>>>>

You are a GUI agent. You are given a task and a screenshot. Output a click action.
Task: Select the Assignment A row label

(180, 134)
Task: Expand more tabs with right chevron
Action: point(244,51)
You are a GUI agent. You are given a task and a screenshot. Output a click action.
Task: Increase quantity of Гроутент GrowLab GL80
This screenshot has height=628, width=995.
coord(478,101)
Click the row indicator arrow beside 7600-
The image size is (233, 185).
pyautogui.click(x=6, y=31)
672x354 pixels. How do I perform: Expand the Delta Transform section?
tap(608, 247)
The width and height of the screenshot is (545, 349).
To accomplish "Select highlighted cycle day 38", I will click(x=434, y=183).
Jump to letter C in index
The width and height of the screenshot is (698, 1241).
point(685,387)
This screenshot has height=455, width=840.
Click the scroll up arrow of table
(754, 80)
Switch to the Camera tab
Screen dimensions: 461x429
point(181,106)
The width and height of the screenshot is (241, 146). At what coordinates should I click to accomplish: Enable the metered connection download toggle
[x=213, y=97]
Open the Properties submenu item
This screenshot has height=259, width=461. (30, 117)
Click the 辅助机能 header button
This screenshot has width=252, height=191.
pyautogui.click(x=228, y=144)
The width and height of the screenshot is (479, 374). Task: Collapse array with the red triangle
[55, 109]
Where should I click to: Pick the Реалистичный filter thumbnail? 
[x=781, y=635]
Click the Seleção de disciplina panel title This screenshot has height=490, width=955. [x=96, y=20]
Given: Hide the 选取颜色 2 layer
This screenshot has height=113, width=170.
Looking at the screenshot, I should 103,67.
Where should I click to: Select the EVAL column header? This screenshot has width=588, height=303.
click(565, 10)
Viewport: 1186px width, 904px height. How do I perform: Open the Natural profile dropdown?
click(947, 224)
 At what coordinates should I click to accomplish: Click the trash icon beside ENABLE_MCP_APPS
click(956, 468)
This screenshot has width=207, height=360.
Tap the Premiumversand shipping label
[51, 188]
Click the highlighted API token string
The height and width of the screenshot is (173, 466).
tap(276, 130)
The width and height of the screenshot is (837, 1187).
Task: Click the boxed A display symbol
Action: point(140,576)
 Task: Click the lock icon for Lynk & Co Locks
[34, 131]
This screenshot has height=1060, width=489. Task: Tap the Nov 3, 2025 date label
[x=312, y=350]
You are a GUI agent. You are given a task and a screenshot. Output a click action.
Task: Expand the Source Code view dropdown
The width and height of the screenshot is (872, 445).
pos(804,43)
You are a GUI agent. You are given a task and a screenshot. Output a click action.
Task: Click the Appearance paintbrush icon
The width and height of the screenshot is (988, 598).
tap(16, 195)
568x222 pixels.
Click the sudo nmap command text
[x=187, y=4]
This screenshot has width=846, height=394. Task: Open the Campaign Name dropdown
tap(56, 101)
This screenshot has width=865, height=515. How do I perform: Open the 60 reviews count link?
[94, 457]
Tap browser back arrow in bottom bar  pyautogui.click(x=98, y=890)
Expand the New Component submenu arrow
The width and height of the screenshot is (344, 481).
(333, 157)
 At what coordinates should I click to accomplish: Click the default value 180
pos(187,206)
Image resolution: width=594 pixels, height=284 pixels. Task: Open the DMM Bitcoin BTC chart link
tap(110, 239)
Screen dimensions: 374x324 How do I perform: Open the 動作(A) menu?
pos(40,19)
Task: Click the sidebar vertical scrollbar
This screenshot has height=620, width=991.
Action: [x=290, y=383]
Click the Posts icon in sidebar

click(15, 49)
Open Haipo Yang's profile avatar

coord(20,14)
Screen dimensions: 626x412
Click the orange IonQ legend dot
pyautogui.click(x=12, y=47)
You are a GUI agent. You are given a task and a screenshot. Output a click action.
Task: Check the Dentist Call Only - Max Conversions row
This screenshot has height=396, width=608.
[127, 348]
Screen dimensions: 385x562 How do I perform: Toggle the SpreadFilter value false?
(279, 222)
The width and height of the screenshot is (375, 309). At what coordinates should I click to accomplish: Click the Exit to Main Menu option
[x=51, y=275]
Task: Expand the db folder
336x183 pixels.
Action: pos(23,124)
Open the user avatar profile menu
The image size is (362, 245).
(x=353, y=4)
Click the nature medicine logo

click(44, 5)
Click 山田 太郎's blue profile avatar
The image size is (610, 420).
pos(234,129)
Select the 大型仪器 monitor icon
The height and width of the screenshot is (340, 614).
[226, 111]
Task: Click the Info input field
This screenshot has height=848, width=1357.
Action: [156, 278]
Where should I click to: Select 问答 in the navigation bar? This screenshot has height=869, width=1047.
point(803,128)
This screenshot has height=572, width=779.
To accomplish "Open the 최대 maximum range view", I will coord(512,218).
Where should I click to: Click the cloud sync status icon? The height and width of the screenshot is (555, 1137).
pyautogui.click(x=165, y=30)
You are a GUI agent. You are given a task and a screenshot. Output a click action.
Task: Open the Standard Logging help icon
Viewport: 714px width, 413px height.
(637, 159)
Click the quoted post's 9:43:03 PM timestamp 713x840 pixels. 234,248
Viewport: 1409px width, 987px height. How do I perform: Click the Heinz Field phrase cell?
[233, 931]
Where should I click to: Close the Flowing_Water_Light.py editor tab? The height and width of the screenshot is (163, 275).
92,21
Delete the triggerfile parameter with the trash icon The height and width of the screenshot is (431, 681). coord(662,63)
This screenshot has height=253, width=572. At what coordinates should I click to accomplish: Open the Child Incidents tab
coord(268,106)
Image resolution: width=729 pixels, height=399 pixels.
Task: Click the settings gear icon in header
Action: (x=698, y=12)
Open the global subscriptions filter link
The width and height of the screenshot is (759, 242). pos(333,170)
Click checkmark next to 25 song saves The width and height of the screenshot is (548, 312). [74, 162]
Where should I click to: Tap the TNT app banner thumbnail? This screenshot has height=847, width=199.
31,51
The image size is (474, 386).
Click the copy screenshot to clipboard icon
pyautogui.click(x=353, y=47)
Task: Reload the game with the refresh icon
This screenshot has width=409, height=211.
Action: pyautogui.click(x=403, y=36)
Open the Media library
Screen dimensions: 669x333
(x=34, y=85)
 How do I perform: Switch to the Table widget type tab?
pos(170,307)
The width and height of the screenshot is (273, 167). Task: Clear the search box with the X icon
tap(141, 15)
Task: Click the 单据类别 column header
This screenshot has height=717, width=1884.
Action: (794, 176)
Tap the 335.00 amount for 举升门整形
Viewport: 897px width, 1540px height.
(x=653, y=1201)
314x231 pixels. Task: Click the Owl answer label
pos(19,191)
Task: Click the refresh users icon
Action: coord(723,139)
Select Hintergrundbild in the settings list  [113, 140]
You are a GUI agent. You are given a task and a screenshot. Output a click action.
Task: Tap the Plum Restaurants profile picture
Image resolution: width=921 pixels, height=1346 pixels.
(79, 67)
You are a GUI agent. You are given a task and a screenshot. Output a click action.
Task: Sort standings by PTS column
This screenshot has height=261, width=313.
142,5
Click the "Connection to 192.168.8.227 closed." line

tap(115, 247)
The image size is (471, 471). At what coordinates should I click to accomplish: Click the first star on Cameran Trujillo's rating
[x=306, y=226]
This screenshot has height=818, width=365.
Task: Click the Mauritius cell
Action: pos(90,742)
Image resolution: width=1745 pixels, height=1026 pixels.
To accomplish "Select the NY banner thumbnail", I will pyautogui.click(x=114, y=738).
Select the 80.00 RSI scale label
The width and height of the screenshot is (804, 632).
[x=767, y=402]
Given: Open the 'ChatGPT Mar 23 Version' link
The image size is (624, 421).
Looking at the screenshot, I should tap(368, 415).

<<<<

Task to carry out: Could you produce an exact copy of the whole listing?

Answer to the problem:
You are a GUI agent. You are given a task and a screenshot. Output a click action.
Task: Select the Assignment A row label

(180, 134)
Task: Expand more tabs with right chevron
Action: point(244,51)
You are a GUI agent. You are given a task and a screenshot. Output a click action.
Task: Increase quantity of Гроутент GrowLab GL80
This screenshot has height=628, width=995.
coord(478,101)
Click the row indicator arrow beside 7600-
The image size is (233, 185).
pyautogui.click(x=6, y=31)
672x354 pixels. How do I perform: Expand the Delta Transform section?
tap(608, 247)
The width and height of the screenshot is (545, 349).
To accomplish "Select highlighted cycle day 38", I will click(x=434, y=183).
Jump to letter C in index
The width and height of the screenshot is (698, 1241).
point(685,387)
This screenshot has height=455, width=840.
Click the scroll up arrow of table
(754, 80)
Switch to the Camera tab
Screen dimensions: 461x429
point(181,106)
The width and height of the screenshot is (241, 146). At what coordinates should I click to accomplish: Enable the metered connection download toggle
[x=213, y=97]
Open the Properties submenu item
This screenshot has height=259, width=461. (30, 117)
Click the 辅助机能 header button
This screenshot has width=252, height=191.
pyautogui.click(x=228, y=144)
The width and height of the screenshot is (479, 374). Task: Collapse array with the red triangle
[55, 109]
Where should I click to: Pick the Реалистичный filter thumbnail? 
[x=781, y=635]
Click the Seleção de disciplina panel title This screenshot has height=490, width=955. [x=96, y=20]
Given: Hide the 选取颜色 2 layer
This screenshot has height=113, width=170.
Looking at the screenshot, I should 103,67.
Where should I click to: Select the EVAL column header? This screenshot has width=588, height=303.
click(565, 10)
Viewport: 1186px width, 904px height. How do I perform: Open the Natural profile dropdown?
click(947, 224)
 At what coordinates should I click to accomplish: Click the trash icon beside ENABLE_MCP_APPS
click(956, 468)
This screenshot has width=207, height=360.
Tap the Premiumversand shipping label
[51, 188]
Click the highlighted API token string
The height and width of the screenshot is (173, 466).
tap(276, 130)
The width and height of the screenshot is (837, 1187).
Task: Click the boxed A display symbol
Action: point(140,576)
 Task: Click the lock icon for Lynk & Co Locks
[34, 131]
This screenshot has height=1060, width=489. Task: Tap the Nov 3, 2025 date label
[x=312, y=350]
You are a GUI agent. You are given a task and a screenshot. Output a click action.
Task: Expand the Source Code view dropdown
The width and height of the screenshot is (872, 445).
pos(804,43)
You are a GUI agent. You are given a task and a screenshot. Output a click action.
Task: Click the Appearance paintbrush icon
The width and height of the screenshot is (988, 598).
tap(16, 195)
568x222 pixels.
Click the sudo nmap command text
[x=187, y=4]
This screenshot has width=846, height=394. Task: Open the Campaign Name dropdown
tap(56, 101)
This screenshot has width=865, height=515. How do I perform: Open the 60 reviews count link?
[94, 457]
Tap browser back arrow in bottom bar  pyautogui.click(x=98, y=890)
Expand the New Component submenu arrow
The width and height of the screenshot is (344, 481).
(333, 157)
 At what coordinates should I click to accomplish: Click the default value 180
pos(187,206)
Image resolution: width=594 pixels, height=284 pixels. Task: Open the DMM Bitcoin BTC chart link
tap(110, 239)
Screen dimensions: 374x324 How do I perform: Open the 動作(A) menu?
pos(40,19)
Task: Click the sidebar vertical scrollbar
This screenshot has height=620, width=991.
Action: [x=290, y=383]
Click the Posts icon in sidebar

click(15, 49)
Open Haipo Yang's profile avatar

coord(20,14)
Screen dimensions: 626x412
Click the orange IonQ legend dot
pyautogui.click(x=12, y=47)
You are a GUI agent. You are given a task and a screenshot. Output a click action.
Task: Check the Dentist Call Only - Max Conversions row
This screenshot has height=396, width=608.
[127, 348]
Screen dimensions: 385x562 How do I perform: Toggle the SpreadFilter value false?
(279, 222)
The width and height of the screenshot is (375, 309). At what coordinates should I click to accomplish: Click the Exit to Main Menu option
[x=51, y=275]
Task: Expand the db folder
336x183 pixels.
Action: pos(23,124)
Open the user avatar profile menu
The image size is (362, 245).
(x=353, y=4)
Click the nature medicine logo

click(44, 5)
Click 山田 太郎's blue profile avatar
The image size is (610, 420).
pos(234,129)
Select the 大型仪器 monitor icon
The height and width of the screenshot is (340, 614).
[226, 111]
Task: Click the Info input field
This screenshot has height=848, width=1357.
Action: [156, 278]
Where should I click to: Select 问答 in the navigation bar? This screenshot has height=869, width=1047.
point(803,128)
This screenshot has height=572, width=779.
To accomplish "Open the 최대 maximum range view", I will coord(512,218).
Where should I click to: Click the cloud sync status icon? The height and width of the screenshot is (555, 1137).
pyautogui.click(x=165, y=30)
You are a GUI agent. You are given a task and a screenshot. Output a click action.
Task: Open the Standard Logging help icon
Viewport: 714px width, 413px height.
(637, 159)
Click the quoted post's 9:43:03 PM timestamp 713x840 pixels. 234,248
Viewport: 1409px width, 987px height. How do I perform: Click the Heinz Field phrase cell?
[233, 931]
Where should I click to: Close the Flowing_Water_Light.py editor tab? The height and width of the screenshot is (163, 275).
92,21
Delete the triggerfile parameter with the trash icon The height and width of the screenshot is (431, 681). coord(662,63)
This screenshot has height=253, width=572. At what coordinates should I click to accomplish: Open the Child Incidents tab
coord(268,106)
Image resolution: width=729 pixels, height=399 pixels.
Task: Click the settings gear icon in header
Action: (x=698, y=12)
Open the global subscriptions filter link
The width and height of the screenshot is (759, 242). pos(333,170)
Click checkmark next to 25 song saves The width and height of the screenshot is (548, 312). [74, 162]
Where should I click to: Tap the TNT app banner thumbnail? This screenshot has height=847, width=199.
31,51
The image size is (474, 386).
Click the copy screenshot to clipboard icon
pyautogui.click(x=353, y=47)
Task: Reload the game with the refresh icon
This screenshot has width=409, height=211.
Action: pyautogui.click(x=403, y=36)
Open the Media library
Screen dimensions: 669x333
(x=34, y=85)
 How do I perform: Switch to the Table widget type tab?
pos(170,307)
The width and height of the screenshot is (273, 167). Task: Clear the search box with the X icon
tap(141, 15)
Task: Click the 单据类别 column header
This screenshot has height=717, width=1884.
Action: (794, 176)
Tap the 335.00 amount for 举升门整形
Viewport: 897px width, 1540px height.
(x=653, y=1201)
314x231 pixels. Task: Click the Owl answer label
pos(19,191)
Task: Click the refresh users icon
Action: coord(723,139)
Select Hintergrundbild in the settings list  [113, 140]
You are a GUI agent. You are given a task and a screenshot. Output a click action.
Task: Tap the Plum Restaurants profile picture
Image resolution: width=921 pixels, height=1346 pixels.
(79, 67)
You are a GUI agent. You are given a task and a screenshot. Output a click action.
Task: Sort standings by PTS column
This screenshot has height=261, width=313.
142,5
Click the "Connection to 192.168.8.227 closed." line

tap(115, 247)
The image size is (471, 471). At what coordinates should I click to accomplish: Click the first star on Cameran Trujillo's rating
[x=306, y=226]
This screenshot has height=818, width=365.
Task: Click the Mauritius cell
Action: pos(90,742)
Image resolution: width=1745 pixels, height=1026 pixels.
To accomplish "Select the NY banner thumbnail", I will pyautogui.click(x=114, y=738).
Select the 80.00 RSI scale label
The width and height of the screenshot is (804, 632).
[x=767, y=402]
Given: Open the 'ChatGPT Mar 23 Version' link
The image size is (624, 421).
Looking at the screenshot, I should tap(368, 415).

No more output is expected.